======== The input ========

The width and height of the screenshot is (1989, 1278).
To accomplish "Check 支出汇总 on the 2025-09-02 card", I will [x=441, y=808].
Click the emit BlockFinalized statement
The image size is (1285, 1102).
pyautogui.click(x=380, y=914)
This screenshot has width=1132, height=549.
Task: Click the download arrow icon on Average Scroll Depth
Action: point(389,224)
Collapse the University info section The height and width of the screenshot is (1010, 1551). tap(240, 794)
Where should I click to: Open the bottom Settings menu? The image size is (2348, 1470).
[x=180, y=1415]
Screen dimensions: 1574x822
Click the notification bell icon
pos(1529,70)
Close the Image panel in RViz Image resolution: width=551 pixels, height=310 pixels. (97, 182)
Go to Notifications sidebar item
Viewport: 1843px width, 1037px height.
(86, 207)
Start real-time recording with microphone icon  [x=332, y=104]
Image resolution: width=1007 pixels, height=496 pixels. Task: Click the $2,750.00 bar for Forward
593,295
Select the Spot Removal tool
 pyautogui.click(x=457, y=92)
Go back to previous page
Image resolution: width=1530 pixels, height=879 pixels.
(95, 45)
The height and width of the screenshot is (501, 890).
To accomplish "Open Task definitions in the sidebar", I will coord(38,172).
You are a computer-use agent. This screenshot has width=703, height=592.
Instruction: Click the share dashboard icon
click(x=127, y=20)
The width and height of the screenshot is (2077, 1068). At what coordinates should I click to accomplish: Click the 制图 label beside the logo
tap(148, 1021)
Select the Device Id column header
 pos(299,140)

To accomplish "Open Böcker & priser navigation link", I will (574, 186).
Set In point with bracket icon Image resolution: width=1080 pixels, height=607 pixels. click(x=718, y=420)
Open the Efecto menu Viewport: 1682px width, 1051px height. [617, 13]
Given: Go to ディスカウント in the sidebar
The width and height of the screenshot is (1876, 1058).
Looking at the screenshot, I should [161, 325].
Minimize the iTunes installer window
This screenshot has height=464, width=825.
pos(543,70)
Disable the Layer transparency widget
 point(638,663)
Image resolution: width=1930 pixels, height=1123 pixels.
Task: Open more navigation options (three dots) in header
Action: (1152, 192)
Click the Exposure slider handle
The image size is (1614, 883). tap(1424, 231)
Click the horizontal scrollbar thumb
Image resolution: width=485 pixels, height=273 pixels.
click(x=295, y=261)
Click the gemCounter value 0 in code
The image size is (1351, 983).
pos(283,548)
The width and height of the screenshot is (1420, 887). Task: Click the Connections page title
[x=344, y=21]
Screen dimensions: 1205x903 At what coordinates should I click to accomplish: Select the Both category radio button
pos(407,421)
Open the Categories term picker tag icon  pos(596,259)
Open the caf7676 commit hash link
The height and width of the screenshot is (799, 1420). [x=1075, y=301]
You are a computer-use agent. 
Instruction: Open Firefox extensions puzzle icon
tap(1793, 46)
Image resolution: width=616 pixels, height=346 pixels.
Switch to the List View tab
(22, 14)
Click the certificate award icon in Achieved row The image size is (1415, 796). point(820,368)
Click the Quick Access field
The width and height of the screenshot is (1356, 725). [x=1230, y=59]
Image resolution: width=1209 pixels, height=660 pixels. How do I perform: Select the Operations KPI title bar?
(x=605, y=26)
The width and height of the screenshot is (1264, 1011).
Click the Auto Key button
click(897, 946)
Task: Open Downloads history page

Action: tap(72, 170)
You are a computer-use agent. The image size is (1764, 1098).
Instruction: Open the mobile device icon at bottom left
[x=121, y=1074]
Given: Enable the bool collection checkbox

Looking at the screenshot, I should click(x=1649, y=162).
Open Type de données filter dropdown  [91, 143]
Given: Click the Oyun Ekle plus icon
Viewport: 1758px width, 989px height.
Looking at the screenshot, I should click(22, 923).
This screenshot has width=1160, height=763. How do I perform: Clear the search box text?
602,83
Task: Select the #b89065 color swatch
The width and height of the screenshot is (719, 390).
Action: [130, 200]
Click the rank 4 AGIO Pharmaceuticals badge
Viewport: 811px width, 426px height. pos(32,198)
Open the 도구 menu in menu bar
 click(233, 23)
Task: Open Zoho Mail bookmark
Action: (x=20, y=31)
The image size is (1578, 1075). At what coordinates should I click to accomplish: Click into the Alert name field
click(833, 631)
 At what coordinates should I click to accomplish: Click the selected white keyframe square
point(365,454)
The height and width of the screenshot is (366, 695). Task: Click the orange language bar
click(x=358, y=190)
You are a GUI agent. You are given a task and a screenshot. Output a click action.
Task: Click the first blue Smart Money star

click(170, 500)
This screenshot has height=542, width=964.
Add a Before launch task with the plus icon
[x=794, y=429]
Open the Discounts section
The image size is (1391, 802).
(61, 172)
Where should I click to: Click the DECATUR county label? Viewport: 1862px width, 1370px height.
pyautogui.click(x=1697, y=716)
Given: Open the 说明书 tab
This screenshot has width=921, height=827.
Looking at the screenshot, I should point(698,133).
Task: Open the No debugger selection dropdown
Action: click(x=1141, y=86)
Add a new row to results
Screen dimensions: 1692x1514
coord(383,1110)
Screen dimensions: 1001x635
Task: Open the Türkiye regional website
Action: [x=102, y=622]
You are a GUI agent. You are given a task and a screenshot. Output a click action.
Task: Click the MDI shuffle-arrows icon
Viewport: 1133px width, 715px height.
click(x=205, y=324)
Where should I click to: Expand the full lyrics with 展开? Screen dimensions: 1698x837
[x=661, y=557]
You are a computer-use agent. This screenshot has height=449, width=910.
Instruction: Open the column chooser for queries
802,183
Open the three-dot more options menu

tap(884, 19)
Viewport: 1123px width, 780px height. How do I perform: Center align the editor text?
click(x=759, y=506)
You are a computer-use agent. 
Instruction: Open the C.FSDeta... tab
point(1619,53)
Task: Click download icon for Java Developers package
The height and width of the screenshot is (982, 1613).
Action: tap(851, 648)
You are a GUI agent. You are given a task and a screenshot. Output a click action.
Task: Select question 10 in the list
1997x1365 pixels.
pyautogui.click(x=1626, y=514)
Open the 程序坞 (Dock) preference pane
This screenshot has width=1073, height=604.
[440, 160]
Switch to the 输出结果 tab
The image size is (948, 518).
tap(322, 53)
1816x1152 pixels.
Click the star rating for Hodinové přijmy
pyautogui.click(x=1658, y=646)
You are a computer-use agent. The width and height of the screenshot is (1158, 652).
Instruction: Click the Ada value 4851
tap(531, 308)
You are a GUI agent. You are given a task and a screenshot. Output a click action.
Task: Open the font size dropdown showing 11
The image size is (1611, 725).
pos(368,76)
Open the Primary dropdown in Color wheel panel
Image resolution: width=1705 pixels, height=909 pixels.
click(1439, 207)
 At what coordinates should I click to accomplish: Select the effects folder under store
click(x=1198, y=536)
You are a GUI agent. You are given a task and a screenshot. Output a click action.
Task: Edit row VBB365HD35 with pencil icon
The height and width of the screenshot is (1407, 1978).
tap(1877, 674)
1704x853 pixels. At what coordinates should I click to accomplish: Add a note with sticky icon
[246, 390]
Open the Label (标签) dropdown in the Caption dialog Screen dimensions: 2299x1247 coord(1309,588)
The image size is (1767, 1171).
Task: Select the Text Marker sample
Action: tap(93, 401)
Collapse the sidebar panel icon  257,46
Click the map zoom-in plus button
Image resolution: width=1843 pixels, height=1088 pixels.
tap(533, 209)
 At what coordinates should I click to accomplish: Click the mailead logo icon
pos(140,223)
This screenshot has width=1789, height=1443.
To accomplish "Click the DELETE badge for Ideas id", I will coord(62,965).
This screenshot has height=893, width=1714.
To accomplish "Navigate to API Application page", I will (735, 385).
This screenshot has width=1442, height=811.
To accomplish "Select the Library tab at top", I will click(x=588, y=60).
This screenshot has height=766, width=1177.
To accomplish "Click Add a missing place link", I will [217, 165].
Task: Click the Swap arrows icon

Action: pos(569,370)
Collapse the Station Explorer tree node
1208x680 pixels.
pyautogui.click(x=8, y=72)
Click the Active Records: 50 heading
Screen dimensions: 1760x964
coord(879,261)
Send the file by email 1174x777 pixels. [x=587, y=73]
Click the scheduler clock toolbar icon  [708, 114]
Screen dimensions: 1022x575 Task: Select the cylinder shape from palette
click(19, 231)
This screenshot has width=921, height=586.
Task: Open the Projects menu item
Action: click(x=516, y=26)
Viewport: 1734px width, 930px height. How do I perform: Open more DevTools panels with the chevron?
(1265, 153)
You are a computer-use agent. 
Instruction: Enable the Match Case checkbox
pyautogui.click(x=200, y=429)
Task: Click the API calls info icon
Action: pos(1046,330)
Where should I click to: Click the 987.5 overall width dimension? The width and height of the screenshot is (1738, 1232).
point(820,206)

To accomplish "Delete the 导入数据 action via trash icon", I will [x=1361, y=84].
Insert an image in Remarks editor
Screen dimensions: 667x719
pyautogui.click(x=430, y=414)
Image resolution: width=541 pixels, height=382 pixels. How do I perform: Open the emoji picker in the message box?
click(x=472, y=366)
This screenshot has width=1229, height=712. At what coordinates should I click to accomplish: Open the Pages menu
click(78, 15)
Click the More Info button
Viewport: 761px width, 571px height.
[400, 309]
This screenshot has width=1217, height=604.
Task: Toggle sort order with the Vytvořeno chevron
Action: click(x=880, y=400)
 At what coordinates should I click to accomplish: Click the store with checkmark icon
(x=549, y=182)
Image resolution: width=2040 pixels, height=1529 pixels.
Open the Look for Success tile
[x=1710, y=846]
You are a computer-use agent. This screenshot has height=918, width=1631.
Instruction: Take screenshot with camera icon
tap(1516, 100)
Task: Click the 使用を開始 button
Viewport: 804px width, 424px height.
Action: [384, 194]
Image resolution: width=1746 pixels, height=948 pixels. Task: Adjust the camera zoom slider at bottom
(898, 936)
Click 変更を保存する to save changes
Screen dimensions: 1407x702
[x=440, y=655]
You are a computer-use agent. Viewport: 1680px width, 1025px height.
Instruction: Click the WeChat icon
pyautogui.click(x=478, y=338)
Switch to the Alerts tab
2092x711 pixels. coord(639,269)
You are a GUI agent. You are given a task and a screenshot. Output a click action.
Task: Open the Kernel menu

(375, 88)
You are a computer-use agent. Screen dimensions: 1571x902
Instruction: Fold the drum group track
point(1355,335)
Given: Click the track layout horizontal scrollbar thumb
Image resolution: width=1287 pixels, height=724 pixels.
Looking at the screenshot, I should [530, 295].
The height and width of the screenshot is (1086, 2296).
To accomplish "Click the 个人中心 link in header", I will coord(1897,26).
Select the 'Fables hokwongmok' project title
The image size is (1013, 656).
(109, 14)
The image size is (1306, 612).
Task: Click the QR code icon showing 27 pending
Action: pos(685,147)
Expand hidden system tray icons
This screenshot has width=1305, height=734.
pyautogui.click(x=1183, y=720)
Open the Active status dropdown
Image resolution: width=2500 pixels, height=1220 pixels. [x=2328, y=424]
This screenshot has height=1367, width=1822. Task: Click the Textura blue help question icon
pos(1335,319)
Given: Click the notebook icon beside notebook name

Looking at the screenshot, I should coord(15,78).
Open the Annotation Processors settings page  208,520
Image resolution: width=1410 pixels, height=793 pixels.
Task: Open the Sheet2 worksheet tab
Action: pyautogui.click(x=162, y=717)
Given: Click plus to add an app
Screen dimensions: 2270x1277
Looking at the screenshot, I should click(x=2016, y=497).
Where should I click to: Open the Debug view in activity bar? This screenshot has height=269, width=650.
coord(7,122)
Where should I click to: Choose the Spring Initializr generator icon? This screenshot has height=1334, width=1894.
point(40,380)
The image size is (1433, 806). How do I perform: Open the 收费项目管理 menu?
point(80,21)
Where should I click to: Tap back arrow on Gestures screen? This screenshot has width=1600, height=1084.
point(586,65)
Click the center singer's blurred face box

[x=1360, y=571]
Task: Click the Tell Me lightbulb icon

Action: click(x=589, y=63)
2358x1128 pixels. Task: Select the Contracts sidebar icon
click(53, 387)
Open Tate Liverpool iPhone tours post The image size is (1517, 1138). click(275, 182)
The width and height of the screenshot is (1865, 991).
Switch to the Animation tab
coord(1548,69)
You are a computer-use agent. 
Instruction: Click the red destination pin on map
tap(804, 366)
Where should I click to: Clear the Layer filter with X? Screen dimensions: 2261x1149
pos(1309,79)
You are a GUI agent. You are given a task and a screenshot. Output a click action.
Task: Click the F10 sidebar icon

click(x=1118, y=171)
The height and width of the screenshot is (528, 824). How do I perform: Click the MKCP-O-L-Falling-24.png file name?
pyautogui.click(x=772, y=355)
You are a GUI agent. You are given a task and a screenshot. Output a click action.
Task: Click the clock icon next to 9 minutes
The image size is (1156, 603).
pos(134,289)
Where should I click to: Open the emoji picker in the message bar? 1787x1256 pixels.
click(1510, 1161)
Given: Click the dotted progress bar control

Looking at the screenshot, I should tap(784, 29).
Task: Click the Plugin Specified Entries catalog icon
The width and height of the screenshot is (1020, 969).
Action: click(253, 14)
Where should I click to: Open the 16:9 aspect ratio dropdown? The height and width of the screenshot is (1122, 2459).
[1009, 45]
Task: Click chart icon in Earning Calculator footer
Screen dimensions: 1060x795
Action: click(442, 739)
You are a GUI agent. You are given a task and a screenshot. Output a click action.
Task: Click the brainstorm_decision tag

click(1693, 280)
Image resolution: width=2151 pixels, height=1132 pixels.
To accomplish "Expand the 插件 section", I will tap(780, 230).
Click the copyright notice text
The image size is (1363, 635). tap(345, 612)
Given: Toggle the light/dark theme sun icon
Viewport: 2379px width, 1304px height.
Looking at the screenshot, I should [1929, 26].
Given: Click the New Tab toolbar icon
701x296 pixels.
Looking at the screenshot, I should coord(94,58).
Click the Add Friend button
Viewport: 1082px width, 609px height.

========

» Action item
Quote the data above from the line containing "Image resolution: width=1007" to the line containing "The height and width of the screenshot is (501, 890).", inclusive, and stop.

» Answer to this problem
Image resolution: width=1007 pixels, height=496 pixels. Task: Click the $2,750.00 bar for Forward
593,295
Select the Spot Removal tool
 pyautogui.click(x=457, y=92)
Go back to previous page
Image resolution: width=1530 pixels, height=879 pixels.
(95, 45)
The height and width of the screenshot is (501, 890).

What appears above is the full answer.